Councils were increasingly trying to merge HIV-related care into other mainstream services to save money, he insisted. "A number of councils no longer fund HIV-specific services, so you no longer have welfare rights advisers specifically for people with HIV.

"Edinburgh has done an amazingly good job over the years when you think that it was once deemed the Aids capital of Europe - but even here yet again the future of Milestone House, our respite unit, is being reviewed, with queries over whether the council is able to continue with it."

The review of Milestone House, which is mostly funded by Edinburgh City Council and costs £500,000 a year to run, is looking at the needs of those who use it and whether they could be cared for at home or in the community. But if the council funding were to be pulled, the service would be closed, Johnson said.

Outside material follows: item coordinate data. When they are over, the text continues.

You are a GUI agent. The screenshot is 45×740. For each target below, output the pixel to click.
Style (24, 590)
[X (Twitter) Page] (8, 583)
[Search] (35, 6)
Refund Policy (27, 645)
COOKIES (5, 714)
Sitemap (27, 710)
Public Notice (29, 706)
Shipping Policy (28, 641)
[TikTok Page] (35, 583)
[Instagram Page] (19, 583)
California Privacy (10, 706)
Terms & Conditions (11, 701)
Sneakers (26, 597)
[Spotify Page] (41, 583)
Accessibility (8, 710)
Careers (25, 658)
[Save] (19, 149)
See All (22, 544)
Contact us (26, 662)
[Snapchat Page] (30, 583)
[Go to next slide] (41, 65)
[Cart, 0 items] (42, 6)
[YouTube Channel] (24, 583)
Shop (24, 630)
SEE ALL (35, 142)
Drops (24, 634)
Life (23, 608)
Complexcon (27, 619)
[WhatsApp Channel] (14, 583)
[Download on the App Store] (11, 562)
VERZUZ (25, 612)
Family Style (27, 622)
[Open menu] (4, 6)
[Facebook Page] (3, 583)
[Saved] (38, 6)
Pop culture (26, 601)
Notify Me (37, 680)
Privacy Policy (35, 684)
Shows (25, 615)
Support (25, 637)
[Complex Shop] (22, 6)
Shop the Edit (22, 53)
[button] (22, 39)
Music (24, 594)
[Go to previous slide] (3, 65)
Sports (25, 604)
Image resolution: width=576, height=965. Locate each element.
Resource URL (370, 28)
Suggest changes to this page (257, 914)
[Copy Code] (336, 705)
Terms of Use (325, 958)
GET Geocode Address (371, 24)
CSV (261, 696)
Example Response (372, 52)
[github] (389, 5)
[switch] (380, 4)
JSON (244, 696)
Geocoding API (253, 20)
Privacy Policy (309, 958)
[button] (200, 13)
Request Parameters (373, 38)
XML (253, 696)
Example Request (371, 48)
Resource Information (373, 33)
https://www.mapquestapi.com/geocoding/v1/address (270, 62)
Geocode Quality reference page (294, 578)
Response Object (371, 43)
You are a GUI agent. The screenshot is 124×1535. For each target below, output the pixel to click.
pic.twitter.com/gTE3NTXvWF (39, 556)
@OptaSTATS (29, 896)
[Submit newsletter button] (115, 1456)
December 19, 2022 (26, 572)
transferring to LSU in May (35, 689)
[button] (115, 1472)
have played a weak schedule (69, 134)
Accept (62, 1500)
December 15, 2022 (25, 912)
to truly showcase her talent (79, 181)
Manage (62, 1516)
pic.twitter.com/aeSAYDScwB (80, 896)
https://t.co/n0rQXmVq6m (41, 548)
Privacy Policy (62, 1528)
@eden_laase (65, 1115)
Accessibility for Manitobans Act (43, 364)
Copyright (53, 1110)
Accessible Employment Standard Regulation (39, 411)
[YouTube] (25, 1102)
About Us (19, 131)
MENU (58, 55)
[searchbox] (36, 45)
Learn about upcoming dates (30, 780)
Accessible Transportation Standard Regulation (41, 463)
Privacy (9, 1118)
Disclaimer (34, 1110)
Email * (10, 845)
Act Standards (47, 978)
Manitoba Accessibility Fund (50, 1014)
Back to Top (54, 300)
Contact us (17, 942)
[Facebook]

"There is an irony, as the social care needs grow because people are living longer with HIV, that the funding at the council level across Scotland has steadily reduced.

"They will say we are taking care of people through mainstream services, but I think the experience of a lot of people is that the mainstream services don't work for them."

One example of a service that had been cut was the dedicated social work team for people with HIV in Fife, known as Fife Positive Support. "Fife Positive Support has now been absorbed by mainstream social work teams," Johnson said. "So there has been a move away from having dedicated services for folk with HIV.

"All the evidence shows that HIV is here to stay.